Roberts posted this on her Facebook account today: "The voters of Mecklenburg have indicated their continued support for me as top vote getter. Harold Cogdell will come round to realize that now is not the time for a personal power play."

She added: "It is time for the County Commission to focus on service, and the needs of the community. It is not time to be divisive and to succumb to personal ambition and backroom deal making that does not serve those who elected us."

In an e-mail to the Observer this morning, Roberts said she and Cogdell "trust and understand each other." But she also referred to "budget promises" being made as part of "back room conversation."

Cogdell could not be immediately reached for comment. One possibility: Cogdell is promising to vote for a revenue-neutral tax rate as part of next year's revaluation, and to make Republican Jim Pendergraph the vice chair.
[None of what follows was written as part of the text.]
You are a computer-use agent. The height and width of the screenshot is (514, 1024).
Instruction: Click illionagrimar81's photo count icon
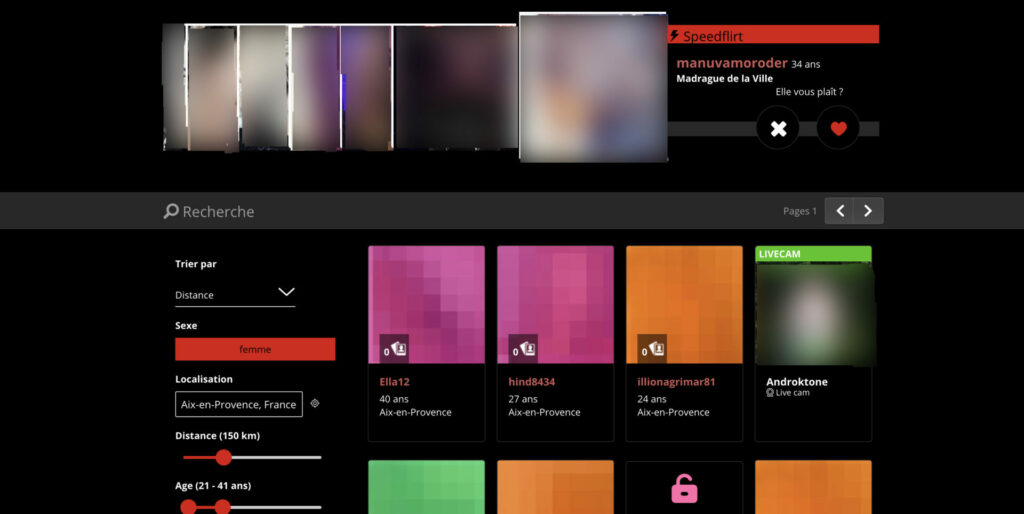[652, 349]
That might win him the four Republican votes which, with his own, would be enough to seize the chairmanship.

It all makes for captivating political intrigue, but also perhaps more than that. Cogdell and the Republicans could be cutting deals on not raising next year's tax rate. That would contradict Cogdell's campaign pledge not to make promises on the tax rate before he knew how exactly the budget numbers were shaping up.
We're not casting a vote on who should be chairman, but in this volatile economy, it's not smart to be locking in your budget vote almost seven months before the budget takes effect.